**DIRECTIONS FOR THIS TASK**
Please reproduce the items below verbatim, keeping every line unchanged and in the same order.

**AVAILABLE DATA**
···
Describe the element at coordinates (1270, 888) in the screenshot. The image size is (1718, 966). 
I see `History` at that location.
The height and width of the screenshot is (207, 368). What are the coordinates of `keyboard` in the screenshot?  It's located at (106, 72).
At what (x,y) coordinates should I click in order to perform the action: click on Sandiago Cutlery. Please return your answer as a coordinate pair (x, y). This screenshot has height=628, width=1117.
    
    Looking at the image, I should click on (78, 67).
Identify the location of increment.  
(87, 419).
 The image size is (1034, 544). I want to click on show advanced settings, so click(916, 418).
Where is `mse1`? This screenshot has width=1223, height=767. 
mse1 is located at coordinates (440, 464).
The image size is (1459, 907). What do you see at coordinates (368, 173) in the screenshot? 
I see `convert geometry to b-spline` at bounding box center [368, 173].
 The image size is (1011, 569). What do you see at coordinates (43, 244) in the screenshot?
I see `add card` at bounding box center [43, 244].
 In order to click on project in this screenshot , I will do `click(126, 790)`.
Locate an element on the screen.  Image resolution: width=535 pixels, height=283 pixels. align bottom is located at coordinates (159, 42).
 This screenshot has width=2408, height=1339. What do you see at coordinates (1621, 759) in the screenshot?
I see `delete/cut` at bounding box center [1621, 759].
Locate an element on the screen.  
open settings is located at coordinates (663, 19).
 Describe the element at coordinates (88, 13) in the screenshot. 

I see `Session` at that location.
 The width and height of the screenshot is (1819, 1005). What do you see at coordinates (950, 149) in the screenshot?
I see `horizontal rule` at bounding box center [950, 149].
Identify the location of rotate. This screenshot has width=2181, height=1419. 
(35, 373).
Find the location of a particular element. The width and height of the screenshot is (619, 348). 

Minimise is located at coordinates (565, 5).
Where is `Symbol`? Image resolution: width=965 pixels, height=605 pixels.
···
**ANSWER TO THIS PROBLEM**
Describe the element at coordinates (1270, 888) in the screenshot. The image size is (1718, 966). 
I see `History` at that location.
The height and width of the screenshot is (207, 368). What are the coordinates of `keyboard` in the screenshot?  It's located at (106, 72).
At what (x,y) coordinates should I click in order to perform the action: click on Sandiago Cutlery. Please return your answer as a coordinate pair (x, y). This screenshot has height=628, width=1117.
    
    Looking at the image, I should click on (78, 67).
Identify the location of increment.  
(87, 419).
 The image size is (1034, 544). I want to click on show advanced settings, so click(916, 418).
Where is `mse1`? This screenshot has width=1223, height=767. 
mse1 is located at coordinates (440, 464).
The image size is (1459, 907). What do you see at coordinates (368, 173) in the screenshot? 
I see `convert geometry to b-spline` at bounding box center [368, 173].
 The image size is (1011, 569). What do you see at coordinates (43, 244) in the screenshot?
I see `add card` at bounding box center [43, 244].
 In order to click on project in this screenshot , I will do `click(126, 790)`.
Locate an element on the screen.  Image resolution: width=535 pixels, height=283 pixels. align bottom is located at coordinates (159, 42).
 This screenshot has width=2408, height=1339. What do you see at coordinates (1621, 759) in the screenshot?
I see `delete/cut` at bounding box center [1621, 759].
Locate an element on the screen.  
open settings is located at coordinates (663, 19).
 Describe the element at coordinates (88, 13) in the screenshot. 

I see `Session` at that location.
 The width and height of the screenshot is (1819, 1005). What do you see at coordinates (950, 149) in the screenshot?
I see `horizontal rule` at bounding box center [950, 149].
Identify the location of rotate. This screenshot has width=2181, height=1419. 
(35, 373).
Find the location of a particular element. The width and height of the screenshot is (619, 348). 

Minimise is located at coordinates (565, 5).
Where is `Symbol`? Image resolution: width=965 pixels, height=605 pixels.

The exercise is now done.